Delaying Tactics in Arbitration - Dispute Resolution Journal - Vol. 59, No. 4
Author Alain Frécon has more than 30 years of experience with commercial and corporate transactions and international litigation. A member of the Minnesota State Bar and a qualified neutral under Rule 114, Minnesota General Rules of Practice, he has been serving as an arbitrator since 1976. He serves on the American Arbitration Association training faculty and is a mediator and arbitrator on the AAA panel for commercial, international and large, complex cases. He also serves on the panel of CPR and the ICC. He can be reached at Alain@freconlaw.com and at 612-338-6868.

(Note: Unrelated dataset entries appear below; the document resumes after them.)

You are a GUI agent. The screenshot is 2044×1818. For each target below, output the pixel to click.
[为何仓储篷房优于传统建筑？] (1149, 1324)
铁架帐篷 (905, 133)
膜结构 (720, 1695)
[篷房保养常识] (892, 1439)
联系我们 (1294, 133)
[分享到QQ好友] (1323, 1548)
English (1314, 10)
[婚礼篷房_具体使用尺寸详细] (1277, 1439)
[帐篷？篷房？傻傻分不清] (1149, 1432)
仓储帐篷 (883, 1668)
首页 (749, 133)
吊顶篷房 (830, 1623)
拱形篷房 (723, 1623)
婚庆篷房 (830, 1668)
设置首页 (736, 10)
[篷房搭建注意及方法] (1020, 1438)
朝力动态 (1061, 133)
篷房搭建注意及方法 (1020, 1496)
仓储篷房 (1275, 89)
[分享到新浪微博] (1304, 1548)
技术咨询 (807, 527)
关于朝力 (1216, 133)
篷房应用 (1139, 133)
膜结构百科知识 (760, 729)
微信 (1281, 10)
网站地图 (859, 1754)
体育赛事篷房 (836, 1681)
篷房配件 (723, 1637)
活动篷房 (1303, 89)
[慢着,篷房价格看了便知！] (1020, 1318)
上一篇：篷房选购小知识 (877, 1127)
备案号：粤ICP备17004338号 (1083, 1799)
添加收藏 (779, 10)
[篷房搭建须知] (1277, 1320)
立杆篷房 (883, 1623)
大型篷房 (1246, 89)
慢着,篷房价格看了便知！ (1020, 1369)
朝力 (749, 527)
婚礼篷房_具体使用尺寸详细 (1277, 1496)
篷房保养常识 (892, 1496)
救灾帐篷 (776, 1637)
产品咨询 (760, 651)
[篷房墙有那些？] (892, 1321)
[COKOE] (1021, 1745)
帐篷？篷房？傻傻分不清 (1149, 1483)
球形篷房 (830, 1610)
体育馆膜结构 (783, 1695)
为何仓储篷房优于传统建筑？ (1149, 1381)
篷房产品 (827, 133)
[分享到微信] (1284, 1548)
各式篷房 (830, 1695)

This article was prepared for a presentation on delaying tactics at the AAA Neutrals Conference held March 5-6, 2004, in San Antonio, Texas.
Originally from Dispute Resolution Journal
Let's face it. Anyone involved with arbitration has either engaged in or seen another party use delaying tactics to stall the regular flow of arbitration. Such tactics are almost universally frowned upon by arbitrators and attorneys, except that there is no rule prohibiting their use when it would serve the interest of a party who can afford to delay. This article analyzes the most common delaying tactics, their timing and efficient management tools arbitrators can use to minimize their impact on the process.
No one likes it when a party uses delaying tactics to stall the normal course of an arbitration, whether it is an ad hoc (i.e., self-administered) or an administered proceeding.1 It is generally assumed that the respondent is the most likely party to seek to delay the arbitration, arguably because it would benefit from a postponement of the outcome. However, experience teaches that this is not the exclusive privilege of respondents. Claimants have reasons of their own to instigate delay.